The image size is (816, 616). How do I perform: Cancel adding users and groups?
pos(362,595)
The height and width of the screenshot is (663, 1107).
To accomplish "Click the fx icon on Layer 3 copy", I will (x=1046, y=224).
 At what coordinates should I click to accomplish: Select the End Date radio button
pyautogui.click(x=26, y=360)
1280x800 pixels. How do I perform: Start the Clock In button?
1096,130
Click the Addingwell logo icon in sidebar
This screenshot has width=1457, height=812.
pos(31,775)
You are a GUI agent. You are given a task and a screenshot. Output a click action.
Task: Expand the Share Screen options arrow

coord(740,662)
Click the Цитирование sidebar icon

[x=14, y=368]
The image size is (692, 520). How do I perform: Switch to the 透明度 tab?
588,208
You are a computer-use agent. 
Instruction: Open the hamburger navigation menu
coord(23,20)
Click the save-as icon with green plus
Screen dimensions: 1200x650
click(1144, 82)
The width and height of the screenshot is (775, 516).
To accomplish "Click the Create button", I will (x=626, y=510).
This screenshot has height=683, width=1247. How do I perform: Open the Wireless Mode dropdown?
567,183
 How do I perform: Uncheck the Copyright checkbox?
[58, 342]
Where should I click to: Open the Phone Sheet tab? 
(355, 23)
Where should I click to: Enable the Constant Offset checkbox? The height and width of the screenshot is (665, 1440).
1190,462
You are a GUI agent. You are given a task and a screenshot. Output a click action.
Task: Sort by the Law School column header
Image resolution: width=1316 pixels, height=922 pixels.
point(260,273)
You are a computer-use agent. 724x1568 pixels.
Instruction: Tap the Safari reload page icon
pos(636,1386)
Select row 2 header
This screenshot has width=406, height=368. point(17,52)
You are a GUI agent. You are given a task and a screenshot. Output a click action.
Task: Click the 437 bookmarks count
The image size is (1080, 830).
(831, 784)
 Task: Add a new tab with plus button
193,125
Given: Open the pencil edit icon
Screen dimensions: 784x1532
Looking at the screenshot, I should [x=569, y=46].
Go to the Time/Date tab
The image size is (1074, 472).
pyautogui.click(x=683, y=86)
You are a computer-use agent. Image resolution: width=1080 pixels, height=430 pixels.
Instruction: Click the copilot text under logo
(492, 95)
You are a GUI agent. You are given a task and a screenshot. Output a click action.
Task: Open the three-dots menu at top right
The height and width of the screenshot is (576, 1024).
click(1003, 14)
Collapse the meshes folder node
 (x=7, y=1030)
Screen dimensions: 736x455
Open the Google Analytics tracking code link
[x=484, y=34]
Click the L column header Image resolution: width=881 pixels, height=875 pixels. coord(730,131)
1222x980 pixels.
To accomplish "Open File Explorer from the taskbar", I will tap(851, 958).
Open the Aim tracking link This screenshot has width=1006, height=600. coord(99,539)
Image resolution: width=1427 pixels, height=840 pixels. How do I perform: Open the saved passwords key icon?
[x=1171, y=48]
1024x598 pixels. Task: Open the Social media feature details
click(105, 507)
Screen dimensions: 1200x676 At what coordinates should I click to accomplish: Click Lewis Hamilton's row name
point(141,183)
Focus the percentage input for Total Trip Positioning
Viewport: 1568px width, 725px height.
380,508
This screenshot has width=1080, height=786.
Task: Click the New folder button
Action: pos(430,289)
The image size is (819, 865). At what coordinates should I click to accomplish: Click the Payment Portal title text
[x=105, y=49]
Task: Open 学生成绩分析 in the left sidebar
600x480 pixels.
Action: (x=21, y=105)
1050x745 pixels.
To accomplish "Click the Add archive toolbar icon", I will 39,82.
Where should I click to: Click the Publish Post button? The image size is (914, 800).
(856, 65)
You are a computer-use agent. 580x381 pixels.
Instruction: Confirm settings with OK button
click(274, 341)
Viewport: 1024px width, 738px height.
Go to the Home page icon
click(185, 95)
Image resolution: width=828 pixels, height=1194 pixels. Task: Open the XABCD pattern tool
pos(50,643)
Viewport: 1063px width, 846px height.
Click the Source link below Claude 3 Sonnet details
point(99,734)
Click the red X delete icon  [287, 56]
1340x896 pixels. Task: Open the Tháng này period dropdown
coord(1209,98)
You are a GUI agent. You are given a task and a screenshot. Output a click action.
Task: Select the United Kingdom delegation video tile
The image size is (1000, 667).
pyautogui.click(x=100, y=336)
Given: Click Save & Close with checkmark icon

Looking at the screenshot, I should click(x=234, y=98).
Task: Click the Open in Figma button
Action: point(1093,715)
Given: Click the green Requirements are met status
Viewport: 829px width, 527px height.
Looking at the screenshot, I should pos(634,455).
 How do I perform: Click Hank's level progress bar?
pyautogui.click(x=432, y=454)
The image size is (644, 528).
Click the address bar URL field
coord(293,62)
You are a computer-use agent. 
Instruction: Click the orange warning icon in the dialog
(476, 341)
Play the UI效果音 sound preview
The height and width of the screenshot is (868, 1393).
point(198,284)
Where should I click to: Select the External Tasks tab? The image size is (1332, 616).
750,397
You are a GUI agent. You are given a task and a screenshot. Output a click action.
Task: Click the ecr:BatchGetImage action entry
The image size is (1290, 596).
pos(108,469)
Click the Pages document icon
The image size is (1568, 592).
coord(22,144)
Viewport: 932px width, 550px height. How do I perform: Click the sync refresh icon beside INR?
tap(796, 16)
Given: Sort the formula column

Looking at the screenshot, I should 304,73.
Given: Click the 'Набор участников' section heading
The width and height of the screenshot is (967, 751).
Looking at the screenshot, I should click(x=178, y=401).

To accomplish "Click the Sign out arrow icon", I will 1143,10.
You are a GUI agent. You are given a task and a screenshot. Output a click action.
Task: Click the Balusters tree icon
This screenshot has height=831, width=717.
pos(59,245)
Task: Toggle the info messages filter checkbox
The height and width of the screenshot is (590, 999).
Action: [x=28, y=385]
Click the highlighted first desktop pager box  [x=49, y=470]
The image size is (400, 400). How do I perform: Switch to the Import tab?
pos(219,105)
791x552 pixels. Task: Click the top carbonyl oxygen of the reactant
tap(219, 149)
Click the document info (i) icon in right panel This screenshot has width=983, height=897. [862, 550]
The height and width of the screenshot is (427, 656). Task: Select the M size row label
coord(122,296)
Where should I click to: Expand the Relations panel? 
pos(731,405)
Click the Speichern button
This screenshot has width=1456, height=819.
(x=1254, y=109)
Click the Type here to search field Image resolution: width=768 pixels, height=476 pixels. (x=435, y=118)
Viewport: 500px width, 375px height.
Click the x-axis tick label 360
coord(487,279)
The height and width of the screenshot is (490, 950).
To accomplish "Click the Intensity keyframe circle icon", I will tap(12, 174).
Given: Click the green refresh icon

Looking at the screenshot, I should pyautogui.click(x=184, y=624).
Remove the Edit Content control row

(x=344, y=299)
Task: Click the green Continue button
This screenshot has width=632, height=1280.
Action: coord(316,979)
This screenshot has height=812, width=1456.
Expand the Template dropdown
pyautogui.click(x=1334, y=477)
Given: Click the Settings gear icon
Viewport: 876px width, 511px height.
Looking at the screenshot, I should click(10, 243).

◆ ◆ ◆

- [To do]: Above are some lines. Repeat exactly, and only, those from the line that has "You are a computer-use agent. 724x1568" through the line that has "Screen dimensions: 736x455".

- [Solution to the exercise]:
You are a computer-use agent. 724x1568 pixels.
Instruction: Tap the Safari reload page icon
pos(636,1386)
Select row 2 header
This screenshot has width=406, height=368. point(17,52)
You are a GUI agent. You are given a task and a screenshot. Output a click action.
Task: Click the 437 bookmarks count
The image size is (1080, 830).
(831, 784)
 Task: Add a new tab with plus button
193,125
Given: Open the pencil edit icon
Screen dimensions: 784x1532
Looking at the screenshot, I should [x=569, y=46].
Go to the Time/Date tab
The image size is (1074, 472).
pyautogui.click(x=683, y=86)
You are a computer-use agent. Image resolution: width=1080 pixels, height=430 pixels.
Instruction: Click the copilot text under logo
(492, 95)
You are a GUI agent. You are given a task and a screenshot. Output a click action.
Task: Open the three-dots menu at top right
The height and width of the screenshot is (576, 1024).
click(1003, 14)
Collapse the meshes folder node
 (x=7, y=1030)
Screen dimensions: 736x455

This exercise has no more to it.